#### Information given:

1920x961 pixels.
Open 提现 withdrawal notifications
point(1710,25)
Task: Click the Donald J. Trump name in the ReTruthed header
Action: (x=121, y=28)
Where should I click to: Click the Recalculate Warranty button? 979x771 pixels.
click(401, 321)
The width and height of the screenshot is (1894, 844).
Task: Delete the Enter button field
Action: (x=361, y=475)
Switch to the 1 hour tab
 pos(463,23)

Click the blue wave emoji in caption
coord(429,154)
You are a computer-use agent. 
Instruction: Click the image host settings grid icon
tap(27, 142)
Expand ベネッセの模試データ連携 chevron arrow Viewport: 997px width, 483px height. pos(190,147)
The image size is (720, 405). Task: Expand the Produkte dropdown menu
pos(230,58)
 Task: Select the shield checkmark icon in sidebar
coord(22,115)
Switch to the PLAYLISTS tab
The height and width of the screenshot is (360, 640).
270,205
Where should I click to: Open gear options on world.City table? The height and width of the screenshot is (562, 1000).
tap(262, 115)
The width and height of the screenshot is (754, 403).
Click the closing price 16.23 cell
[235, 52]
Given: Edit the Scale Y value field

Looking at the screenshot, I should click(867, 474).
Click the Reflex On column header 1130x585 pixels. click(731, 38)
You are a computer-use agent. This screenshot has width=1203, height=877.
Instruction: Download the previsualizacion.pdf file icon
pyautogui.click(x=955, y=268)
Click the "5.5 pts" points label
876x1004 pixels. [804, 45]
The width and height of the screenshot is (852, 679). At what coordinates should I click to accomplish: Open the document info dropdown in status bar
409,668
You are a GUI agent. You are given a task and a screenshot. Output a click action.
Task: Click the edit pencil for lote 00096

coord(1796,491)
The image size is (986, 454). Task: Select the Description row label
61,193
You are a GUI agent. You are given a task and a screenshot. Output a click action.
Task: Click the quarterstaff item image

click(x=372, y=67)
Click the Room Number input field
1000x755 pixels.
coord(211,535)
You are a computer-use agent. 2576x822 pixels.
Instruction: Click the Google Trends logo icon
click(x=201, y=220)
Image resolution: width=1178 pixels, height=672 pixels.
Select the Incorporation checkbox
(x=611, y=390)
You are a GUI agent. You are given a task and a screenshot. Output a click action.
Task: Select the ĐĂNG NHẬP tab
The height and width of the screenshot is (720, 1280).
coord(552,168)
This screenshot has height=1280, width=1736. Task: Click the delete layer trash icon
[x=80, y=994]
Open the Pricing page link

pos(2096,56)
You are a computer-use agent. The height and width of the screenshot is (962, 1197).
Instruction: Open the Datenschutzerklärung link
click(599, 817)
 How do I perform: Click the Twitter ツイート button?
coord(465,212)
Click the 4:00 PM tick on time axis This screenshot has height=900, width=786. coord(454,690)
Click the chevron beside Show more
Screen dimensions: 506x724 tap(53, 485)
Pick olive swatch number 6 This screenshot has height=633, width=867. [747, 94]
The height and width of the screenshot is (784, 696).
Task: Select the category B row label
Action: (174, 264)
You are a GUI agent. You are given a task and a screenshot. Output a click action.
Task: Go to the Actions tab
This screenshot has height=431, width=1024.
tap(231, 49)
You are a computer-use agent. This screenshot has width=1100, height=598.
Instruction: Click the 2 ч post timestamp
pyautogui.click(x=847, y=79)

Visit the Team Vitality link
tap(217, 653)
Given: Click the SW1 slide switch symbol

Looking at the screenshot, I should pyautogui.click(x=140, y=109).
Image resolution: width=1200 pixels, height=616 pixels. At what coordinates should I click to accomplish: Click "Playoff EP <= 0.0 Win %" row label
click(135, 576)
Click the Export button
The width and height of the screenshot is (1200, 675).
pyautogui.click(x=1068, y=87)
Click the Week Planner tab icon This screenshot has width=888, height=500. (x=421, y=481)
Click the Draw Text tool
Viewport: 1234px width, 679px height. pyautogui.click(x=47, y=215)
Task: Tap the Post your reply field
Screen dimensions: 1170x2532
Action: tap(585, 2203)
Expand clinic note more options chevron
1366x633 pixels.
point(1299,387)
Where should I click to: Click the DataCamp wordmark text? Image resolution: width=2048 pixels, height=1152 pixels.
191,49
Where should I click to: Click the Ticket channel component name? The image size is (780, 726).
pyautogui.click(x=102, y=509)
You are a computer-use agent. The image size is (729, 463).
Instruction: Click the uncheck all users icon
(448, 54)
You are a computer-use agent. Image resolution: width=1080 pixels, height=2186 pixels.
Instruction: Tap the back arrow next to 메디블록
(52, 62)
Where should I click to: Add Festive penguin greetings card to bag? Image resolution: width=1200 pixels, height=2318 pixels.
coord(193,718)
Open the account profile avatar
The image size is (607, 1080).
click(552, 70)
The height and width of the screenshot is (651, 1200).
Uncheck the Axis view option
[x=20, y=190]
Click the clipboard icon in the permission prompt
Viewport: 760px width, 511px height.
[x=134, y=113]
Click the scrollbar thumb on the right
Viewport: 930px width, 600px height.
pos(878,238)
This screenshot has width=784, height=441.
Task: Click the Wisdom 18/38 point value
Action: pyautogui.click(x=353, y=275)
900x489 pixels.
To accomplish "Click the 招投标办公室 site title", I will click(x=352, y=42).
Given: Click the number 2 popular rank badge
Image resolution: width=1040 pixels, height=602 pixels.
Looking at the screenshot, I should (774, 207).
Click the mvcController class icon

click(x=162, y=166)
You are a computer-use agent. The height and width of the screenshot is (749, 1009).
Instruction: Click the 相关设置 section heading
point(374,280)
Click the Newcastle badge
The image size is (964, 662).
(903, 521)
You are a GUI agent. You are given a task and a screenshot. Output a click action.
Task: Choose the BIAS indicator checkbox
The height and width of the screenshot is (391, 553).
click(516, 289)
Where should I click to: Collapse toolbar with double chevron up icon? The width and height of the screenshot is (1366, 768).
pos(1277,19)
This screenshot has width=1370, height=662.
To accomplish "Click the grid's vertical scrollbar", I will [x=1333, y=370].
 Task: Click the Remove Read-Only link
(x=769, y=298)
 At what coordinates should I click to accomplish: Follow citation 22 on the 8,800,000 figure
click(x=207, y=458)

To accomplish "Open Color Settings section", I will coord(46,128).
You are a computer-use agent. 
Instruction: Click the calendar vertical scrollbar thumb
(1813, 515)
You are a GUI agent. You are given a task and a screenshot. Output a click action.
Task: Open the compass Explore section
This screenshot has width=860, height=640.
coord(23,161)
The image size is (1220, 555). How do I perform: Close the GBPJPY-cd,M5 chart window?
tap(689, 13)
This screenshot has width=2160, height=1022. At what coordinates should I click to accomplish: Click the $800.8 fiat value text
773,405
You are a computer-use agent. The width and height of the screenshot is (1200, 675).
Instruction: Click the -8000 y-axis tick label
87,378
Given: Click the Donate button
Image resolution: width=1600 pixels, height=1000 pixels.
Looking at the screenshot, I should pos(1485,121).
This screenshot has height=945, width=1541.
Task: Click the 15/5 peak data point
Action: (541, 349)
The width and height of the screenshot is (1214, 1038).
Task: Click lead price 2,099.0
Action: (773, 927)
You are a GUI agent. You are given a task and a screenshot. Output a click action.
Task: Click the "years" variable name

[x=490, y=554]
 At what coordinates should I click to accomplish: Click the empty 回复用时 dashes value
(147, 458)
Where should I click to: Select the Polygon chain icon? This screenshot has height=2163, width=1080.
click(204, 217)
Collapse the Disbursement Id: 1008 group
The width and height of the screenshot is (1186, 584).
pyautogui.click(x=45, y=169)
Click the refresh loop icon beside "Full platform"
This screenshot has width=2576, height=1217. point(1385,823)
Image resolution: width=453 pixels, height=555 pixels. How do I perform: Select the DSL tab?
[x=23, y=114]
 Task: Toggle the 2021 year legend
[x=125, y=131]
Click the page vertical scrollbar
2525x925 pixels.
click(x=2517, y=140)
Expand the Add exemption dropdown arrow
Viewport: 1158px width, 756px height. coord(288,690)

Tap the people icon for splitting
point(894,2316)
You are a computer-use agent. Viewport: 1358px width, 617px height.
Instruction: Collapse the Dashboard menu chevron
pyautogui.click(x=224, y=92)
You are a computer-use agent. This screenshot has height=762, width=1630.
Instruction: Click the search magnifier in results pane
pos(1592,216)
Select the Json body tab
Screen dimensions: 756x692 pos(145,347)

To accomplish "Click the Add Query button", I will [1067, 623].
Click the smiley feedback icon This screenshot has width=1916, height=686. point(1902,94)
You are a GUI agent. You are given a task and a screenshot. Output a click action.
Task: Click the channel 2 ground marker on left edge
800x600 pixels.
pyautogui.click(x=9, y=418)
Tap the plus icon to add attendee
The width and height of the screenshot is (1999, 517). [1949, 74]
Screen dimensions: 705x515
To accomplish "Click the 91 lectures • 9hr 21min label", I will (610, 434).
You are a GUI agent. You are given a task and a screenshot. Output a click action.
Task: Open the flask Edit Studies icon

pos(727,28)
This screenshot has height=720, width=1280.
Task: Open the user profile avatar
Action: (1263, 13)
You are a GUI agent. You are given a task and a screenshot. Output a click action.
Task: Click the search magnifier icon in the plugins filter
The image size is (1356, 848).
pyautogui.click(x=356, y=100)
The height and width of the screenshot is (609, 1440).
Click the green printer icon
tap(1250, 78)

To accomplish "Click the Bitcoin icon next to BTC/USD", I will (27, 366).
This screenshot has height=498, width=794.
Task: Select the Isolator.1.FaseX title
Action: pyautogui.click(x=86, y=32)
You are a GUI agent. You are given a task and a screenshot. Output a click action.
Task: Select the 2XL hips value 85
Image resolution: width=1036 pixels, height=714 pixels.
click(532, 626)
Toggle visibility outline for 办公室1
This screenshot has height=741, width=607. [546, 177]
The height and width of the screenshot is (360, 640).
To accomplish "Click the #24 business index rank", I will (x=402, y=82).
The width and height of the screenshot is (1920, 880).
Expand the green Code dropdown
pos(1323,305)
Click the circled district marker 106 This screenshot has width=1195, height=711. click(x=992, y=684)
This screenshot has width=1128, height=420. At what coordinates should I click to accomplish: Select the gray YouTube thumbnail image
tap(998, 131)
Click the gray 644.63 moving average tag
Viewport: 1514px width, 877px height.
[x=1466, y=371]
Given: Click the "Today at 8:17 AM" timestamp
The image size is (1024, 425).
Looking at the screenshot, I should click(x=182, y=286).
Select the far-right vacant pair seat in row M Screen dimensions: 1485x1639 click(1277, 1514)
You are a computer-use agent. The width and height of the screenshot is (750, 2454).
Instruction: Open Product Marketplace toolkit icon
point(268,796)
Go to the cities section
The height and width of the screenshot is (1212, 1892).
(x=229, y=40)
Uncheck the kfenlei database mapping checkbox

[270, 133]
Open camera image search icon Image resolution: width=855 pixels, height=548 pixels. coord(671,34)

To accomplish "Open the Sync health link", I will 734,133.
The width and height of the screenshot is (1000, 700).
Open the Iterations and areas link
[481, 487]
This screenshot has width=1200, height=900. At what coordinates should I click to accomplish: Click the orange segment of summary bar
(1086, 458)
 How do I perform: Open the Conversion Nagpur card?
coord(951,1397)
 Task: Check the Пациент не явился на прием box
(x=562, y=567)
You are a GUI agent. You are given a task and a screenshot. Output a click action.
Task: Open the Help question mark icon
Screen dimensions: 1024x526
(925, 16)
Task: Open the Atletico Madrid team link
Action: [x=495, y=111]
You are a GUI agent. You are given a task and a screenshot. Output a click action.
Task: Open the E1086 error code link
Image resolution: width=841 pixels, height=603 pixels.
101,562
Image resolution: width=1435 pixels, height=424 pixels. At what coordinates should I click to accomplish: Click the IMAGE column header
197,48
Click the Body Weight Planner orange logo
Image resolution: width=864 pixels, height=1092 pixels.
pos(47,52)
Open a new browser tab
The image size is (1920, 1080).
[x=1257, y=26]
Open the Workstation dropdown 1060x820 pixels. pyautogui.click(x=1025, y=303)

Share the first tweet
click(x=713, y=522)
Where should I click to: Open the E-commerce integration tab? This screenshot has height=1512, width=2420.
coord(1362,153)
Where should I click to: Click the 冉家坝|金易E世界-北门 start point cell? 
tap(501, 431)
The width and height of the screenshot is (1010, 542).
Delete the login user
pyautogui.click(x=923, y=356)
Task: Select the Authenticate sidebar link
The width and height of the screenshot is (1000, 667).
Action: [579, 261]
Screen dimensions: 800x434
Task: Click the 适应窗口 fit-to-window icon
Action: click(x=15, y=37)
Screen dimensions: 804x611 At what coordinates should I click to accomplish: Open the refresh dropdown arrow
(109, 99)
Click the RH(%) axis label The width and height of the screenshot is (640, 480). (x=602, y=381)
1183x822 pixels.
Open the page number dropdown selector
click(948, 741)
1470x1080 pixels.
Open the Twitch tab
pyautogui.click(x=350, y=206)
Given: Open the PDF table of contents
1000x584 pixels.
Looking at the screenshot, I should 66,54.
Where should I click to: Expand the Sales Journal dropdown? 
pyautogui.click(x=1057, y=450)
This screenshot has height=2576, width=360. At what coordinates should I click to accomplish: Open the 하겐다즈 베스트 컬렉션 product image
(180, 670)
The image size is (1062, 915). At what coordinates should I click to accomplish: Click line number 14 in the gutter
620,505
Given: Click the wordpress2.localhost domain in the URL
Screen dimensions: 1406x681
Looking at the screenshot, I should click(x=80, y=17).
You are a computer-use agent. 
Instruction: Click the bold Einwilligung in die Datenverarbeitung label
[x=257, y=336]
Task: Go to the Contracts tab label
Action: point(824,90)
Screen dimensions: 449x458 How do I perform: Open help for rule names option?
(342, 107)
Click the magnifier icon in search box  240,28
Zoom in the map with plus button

#### Required work:
In your answer, include only the lines above starting at the line that holds "Instruction: Click the uncheck all users icon" and ending at the line that holds "Click the clipboard", copied exactly.

#### Problem solution:
Instruction: Click the uncheck all users icon
(448, 54)
You are a computer-use agent. Image resolution: width=1080 pixels, height=2186 pixels.
Instruction: Tap the back arrow next to 메디블록
(52, 62)
Where should I click to: Add Festive penguin greetings card to bag? Image resolution: width=1200 pixels, height=2318 pixels.
coord(193,718)
Open the account profile avatar
The image size is (607, 1080).
click(552, 70)
The height and width of the screenshot is (651, 1200).
Uncheck the Axis view option
[x=20, y=190]
Click the clipboard icon in the permission prompt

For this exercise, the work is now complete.